Three years in the making, the transitional housing program opened last May at the former Executive Inn, now Dubbed Opportunity Village, and aims to help unsheltered adults get off the streets and out of encampments. The residents are provided with wrap-around services at the city-leased hotel before they are moved into permanent housing.

“Opportunity Village is a program that is touching dozens of lives in so many positive ways,” Darrell Olson, program manager, told the City Council in an update on Tuesday. “We’re moving quickly and efficiently.”

So far the 32-room Opportunity Village on East 18th Street is running at more than an 80 percent success rate, Olson said, noting his Bay Area Community Services (BACS) nonprofit also helps residents with jobs and down payments at their new homes. By comparison, Contra Costa County’s similar Delta Landing program in Pittsburg has a 74 percent success rate, officials said.

So far, 54 participants have gone through the program, with 42 transitioning to permanent housing and six looking for it now. Another 12 people have either been discharged because they didn’t obey the rules, were violent or simply left. Thirty-four others are currently in the program receiving transitional housing services, Ridley said.

The non-congregational housing center can house 45 residents at a time – and up to 135 a year – who are allowed to stay anywhere from 120 to 180 days, according to staff reports.

“For many of them, it’s their first time, first time having a full-time job, the first time holding their own keys to their own house and they are excited,” Olson said. “I wish I could bring you the videos of the tears of joy, of the smiles, of the hugs, of everything that we are experiencing because you guys said yes to touching lives in positive ways.”

Gary Tia, associate director of programming, added that the program follows all U.S. Department of Housing and Urban Development guidelines and files quarterly reports to the city. A total of 250 are currently on the waitlist, Tia said.

“The need is there and we’re trying our best to help our unhoused population with whatever resources we have,” he said.

Those resources, however, could soon run out as the program was funded with one-time American Rescue Plan Act money, which covers the $1.17 million a year it costs to lease the motel. Those federal funds also provided $2.56 million over two years for BACS to provide the supportive services, including on-site staff around the clock. The contract runs through April 2025.

Ridley added that the city will be seeking state grants to continue the program through the Encampment Resolution Fund, a $750 million-push by Gov. Gavin Newsom’s administration to clear homeless encampments.

Mayor Lamar Hernandez-Thorpe, meanwhile, said he knows of no other city in Contra Costa County that is using its own money to run such a program, which he said has not only aided the unhoused but reduced crime at a hotel that previously had issues with prostitution and drugs.

Not everyone agrees on the location, however.
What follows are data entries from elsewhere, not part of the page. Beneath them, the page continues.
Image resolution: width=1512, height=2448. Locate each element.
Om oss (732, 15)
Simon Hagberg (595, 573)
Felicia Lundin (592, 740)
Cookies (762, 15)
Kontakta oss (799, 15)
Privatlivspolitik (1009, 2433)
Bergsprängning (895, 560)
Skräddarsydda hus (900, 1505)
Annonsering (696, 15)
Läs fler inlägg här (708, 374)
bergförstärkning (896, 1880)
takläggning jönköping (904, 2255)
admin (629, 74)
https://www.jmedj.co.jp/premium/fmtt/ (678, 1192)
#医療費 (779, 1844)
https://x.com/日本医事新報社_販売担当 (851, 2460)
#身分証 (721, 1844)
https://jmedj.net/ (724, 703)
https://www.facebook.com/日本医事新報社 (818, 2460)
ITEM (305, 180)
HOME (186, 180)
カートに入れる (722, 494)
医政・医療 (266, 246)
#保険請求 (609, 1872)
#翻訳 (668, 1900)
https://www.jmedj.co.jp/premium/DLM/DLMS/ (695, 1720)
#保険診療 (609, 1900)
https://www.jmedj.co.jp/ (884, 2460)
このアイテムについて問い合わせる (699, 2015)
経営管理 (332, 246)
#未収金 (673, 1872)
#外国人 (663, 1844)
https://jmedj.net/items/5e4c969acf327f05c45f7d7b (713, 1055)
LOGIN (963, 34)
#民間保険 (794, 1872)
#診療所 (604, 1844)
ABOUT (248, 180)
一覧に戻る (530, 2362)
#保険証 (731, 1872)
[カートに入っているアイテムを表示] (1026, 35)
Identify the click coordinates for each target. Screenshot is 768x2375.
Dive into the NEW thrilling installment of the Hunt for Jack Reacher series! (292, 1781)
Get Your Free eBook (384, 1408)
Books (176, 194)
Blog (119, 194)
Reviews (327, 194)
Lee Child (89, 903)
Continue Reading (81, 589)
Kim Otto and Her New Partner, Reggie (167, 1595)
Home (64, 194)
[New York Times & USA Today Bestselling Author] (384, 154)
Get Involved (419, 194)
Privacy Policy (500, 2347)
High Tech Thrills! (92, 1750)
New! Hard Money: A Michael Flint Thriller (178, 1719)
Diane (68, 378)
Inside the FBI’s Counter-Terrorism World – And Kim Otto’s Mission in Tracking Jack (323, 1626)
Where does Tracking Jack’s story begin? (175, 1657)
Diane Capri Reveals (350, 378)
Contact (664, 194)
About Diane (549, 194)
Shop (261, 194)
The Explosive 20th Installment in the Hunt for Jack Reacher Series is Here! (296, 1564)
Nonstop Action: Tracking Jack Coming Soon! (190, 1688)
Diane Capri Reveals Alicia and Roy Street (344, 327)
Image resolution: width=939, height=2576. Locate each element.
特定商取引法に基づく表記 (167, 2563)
Andrew Becker, a homeless advocate, said the city should move the program to the Economy Inn across the street because it has kitchens.

Antioch resident Frank Sterling, meanwhile, said he thinks more than 250 people, including a longtime unhoused friend, are waiting for a room at Opportunity Village.

“It just gets scary to see my friend slip away as his health and his mental state deteriorate,” Sterling said.

For her part, Councilwoman Lori Ogorchock said while she wanted to help the unhoused, she earlier voted against Opportunity Village because it was only funded on a short-term basis.

“We cannot sustain those programs with the budget that we have,” she said. “I do appreciate the work that you’re doing… but I have to think big picture instead of small picture.”

Opportunity Junction’s program manager has suggested that the city find more funding for the program through the county, which has monies for homeless services.

“I think that it’s very important that we partner with Contra Costa County about the funding streams that they have available,” Olson said.